European Finance-Climate Pact (own-initiative opinion)

Key Points:

  • The EESC is firmly committed to the United Nations 2030 Agenda for Sustainable Development and the Paris Agreement. However, our current trajectory will at best only limit the increase in temperature to 3°C or more, which is well beyond what is stipulated in the Paris Agreement.
  • At the same time, Europe needs a renewed impetus and a new project, one that is based on cooperation and convergence rather than competition, and which demonstrates the tangible added value it can bring to Europeans, particularly young people. It is now imperative that we adopt a proactive European policy and provide a clear direction for the socio-economic model that we want for today but above all for future generations.
  • Europe needs to prove that it can provide a favourable environment for creating high-quality, well-paid jobs that respect the environment as well as a real economy which benefits all: European employers, workers and individuals.
  • The next multiannual financial framework (2021-2027) must promote economic development and jobs and enable the EU to achieve its objectives and contribute to the transition to a low-carbon economy by 2050.
  • The Commission, the European Court of Auditors and the World Bank refer to similar amounts: the equivalent of EUR 1 115 billion will have to be invested each year in the EU from 2021 in order to move forward and meet the EU's 2030 targets . This EUR 1 115 billion includes a significant share of the current investments which should be redirected towards sustainable development (green earmarking). The cost of non-action would be EUR 190 billion per year (or 2% of the EU GDP) .
  • The finance-climate pact aims to redirect the money that could bring about a new financial bubble towards the fight against climate change and the real economy. It must also receive new financing, especially for small and medium-sized enterprises. The pact must provide a new roadmap for European leadership and should be accompanied by an integrated plan (in cooperation with China and India - key players in the fight against climate change).
  • The EESC believes that this roadmap should cover all aspects of a policy to tackle climate change: a fair transition (measure to mitigate the effects of the change, but also to compensate for damage and loss), as well as real policies for adapting to climate change. The circular economy model should be given priority as much as possible and its regulatory framework improved. Everything will need to be financed on the basis of adequate budgets to redirect current investments (green earmarking) and new sources of accessible funding.
  • To achieve the Paris Agreement goals a significant share of the investments for combating climate change should be realised by the private sector, further to the public fundings.
  • According to the EESC, and as the Commission points out, a unified EU classification system (taxonomy) must be developed with a view to maintaining sustainable projects (and rejecting those that are not) and identifying areas in which investments can have the most impact.
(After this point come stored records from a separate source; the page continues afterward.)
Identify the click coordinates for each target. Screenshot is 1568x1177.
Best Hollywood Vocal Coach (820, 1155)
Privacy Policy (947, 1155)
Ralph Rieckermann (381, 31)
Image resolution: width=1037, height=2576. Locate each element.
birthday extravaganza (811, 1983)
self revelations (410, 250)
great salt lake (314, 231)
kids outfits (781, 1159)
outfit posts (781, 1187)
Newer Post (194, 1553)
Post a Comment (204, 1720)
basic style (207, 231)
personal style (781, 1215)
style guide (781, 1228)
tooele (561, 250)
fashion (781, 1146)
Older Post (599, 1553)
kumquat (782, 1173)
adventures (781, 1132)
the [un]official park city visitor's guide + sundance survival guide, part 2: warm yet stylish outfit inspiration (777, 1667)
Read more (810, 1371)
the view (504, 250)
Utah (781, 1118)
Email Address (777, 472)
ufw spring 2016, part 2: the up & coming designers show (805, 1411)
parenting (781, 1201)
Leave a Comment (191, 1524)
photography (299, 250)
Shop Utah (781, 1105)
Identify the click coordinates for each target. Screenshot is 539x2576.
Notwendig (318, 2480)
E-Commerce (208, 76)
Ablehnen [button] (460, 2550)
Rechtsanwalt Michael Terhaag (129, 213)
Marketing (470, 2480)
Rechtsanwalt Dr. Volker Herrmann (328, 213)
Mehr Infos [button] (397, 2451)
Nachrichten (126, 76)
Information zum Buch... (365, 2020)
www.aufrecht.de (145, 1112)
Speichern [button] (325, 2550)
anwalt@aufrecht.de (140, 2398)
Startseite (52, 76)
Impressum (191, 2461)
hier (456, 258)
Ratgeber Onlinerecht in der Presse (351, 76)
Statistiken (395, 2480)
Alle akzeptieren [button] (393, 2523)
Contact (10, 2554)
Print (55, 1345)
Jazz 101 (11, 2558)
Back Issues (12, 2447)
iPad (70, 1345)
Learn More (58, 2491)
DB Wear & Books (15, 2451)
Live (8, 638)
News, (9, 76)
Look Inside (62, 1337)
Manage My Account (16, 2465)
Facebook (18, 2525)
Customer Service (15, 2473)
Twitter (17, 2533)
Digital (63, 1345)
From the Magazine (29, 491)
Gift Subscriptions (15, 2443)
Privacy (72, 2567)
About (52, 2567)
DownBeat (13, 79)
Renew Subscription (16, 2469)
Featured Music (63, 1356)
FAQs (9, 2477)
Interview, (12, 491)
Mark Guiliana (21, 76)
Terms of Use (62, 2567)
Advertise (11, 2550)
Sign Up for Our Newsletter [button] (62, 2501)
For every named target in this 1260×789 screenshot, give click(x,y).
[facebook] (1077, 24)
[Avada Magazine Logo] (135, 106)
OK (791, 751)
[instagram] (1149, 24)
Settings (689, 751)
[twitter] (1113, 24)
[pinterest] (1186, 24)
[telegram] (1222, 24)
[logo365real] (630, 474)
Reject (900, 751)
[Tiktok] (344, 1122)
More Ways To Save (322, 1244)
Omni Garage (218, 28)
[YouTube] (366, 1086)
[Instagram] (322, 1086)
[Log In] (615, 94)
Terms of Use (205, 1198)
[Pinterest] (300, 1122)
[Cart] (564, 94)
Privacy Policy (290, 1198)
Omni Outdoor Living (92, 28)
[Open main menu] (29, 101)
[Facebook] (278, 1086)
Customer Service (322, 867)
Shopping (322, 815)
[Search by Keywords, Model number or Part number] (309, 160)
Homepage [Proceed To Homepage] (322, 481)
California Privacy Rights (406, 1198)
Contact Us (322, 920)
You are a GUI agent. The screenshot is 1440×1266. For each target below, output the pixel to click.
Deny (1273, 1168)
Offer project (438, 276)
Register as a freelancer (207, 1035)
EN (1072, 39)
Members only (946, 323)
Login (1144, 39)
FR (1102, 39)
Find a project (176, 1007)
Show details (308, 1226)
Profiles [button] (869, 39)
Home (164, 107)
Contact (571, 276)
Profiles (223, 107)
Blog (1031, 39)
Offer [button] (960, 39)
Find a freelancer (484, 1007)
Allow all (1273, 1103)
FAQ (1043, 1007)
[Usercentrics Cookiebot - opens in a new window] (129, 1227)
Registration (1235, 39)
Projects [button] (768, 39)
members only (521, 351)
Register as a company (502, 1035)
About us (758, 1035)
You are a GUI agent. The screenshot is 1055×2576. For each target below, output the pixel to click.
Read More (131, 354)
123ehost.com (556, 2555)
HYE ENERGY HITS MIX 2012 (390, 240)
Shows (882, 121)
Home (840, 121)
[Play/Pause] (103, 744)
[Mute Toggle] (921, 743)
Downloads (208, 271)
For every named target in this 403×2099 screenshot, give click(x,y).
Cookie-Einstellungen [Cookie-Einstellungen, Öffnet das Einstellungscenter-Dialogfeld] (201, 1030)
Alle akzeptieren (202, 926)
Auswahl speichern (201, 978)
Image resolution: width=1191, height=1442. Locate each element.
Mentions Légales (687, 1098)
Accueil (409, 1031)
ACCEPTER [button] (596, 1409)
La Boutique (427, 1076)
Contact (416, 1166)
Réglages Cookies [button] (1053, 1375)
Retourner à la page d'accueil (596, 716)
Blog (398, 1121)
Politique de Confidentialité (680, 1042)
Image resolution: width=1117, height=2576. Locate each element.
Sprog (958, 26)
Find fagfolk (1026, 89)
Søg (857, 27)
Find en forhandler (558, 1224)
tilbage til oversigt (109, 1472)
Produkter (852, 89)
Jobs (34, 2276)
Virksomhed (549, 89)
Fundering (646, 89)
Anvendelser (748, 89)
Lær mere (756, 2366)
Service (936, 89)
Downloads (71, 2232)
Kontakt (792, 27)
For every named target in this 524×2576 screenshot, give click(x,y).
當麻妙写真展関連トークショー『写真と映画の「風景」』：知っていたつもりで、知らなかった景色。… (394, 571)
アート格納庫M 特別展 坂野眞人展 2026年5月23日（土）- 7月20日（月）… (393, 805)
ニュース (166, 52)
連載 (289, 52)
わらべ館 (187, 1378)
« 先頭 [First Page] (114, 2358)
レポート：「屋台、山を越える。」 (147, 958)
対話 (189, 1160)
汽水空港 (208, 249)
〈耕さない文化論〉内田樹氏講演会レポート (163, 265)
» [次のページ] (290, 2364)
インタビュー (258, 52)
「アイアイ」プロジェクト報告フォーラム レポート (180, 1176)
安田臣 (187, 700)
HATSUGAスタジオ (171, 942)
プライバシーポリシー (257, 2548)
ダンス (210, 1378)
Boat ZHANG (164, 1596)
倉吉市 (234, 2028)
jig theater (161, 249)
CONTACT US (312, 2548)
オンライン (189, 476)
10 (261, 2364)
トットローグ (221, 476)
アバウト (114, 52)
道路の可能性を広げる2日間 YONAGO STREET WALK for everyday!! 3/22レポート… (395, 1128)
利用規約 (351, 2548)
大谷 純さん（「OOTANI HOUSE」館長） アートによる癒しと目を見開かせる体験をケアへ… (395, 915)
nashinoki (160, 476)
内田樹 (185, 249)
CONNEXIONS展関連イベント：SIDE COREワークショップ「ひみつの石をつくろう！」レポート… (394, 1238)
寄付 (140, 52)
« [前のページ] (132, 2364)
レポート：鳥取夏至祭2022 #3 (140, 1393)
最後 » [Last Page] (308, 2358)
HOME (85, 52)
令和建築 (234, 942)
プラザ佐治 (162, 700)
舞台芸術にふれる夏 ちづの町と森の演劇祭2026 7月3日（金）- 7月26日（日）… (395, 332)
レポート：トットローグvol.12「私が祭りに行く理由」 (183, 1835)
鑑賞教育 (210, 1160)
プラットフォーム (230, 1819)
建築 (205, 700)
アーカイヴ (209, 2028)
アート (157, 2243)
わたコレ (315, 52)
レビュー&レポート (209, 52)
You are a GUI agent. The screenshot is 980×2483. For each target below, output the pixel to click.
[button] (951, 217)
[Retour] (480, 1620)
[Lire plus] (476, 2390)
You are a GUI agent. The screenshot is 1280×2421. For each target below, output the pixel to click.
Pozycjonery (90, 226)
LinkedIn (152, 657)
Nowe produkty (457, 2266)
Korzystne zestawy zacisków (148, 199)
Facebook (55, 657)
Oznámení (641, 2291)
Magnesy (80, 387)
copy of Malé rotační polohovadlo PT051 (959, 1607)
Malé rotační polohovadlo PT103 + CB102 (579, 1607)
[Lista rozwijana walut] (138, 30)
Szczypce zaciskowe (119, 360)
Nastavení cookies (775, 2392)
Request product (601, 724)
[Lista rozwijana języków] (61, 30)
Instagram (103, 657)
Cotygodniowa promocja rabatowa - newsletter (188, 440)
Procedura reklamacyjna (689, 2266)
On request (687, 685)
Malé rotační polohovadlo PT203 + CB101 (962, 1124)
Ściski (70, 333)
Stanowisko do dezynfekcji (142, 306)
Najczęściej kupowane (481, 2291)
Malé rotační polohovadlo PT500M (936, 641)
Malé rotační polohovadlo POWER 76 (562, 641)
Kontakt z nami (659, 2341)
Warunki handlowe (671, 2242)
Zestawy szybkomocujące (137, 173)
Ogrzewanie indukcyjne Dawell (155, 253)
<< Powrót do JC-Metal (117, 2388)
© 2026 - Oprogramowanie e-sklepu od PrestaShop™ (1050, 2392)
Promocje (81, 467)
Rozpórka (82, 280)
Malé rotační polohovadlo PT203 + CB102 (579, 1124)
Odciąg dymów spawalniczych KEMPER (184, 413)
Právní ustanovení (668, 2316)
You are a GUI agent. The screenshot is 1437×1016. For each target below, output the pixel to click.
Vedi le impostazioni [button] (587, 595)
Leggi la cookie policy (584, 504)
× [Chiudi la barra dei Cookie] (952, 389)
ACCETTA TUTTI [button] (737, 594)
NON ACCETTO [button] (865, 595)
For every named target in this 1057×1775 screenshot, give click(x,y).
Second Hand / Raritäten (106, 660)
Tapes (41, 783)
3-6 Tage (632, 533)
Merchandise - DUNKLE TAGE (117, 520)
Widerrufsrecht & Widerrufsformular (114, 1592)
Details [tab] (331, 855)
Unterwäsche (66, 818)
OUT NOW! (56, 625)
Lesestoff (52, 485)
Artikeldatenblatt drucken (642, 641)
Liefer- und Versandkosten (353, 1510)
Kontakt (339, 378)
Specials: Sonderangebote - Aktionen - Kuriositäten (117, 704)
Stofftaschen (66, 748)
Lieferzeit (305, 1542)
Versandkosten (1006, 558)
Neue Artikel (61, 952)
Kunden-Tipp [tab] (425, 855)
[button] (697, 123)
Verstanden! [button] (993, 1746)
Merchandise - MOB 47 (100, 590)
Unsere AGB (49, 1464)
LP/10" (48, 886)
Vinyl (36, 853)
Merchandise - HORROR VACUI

The European Parliament supports this approach and also proposes the introduction of a "green label". This label should be granted to investments that comply with EU taxonomy and the highest sustainability standards, with a view to ensuring the positive earmarking of investments .
  • The projects to be supported, which will be in line with the United Nations' Sustainable Development Goals and which require significant resources for innovation and R&D, will need to be enforced through a tool making it possible to visualise the various sources of financing (including the future multiannual financial framework) and based on different initiatives:
  • redirecting funding towards sustainable investments through "green earmarking" and, in this context, promoting "green labelled" loans from the European Investment Bank (EIB);
  • using quantitative easing by the European Central Bank (ECB) as a source of financing;
  • increasing to 40% the share of European Fund for Strategic Investments dedicated to combating climate change;
  • the EU must show a level of ambition that will match the challenge of fight against climate change; an average 40% of its global budget (MFF 2021-2027) must be allocated to this objective;
  • increasing the corresponding share of the European Cohesion Fund over and above the current 20%;
  • using 3% of pension and insurance funds;
  • supporting businesses, particularly SMEs, in their R&D investments up to an amount of EUR 100 billion devoted to this purpose;
  • respecting the financial assistance commitments made to the countries of the South which are contributing to the fight against climate change;
  • introducing a clause on the "Paris Agreement" that is effectively binding in EU trade agreements.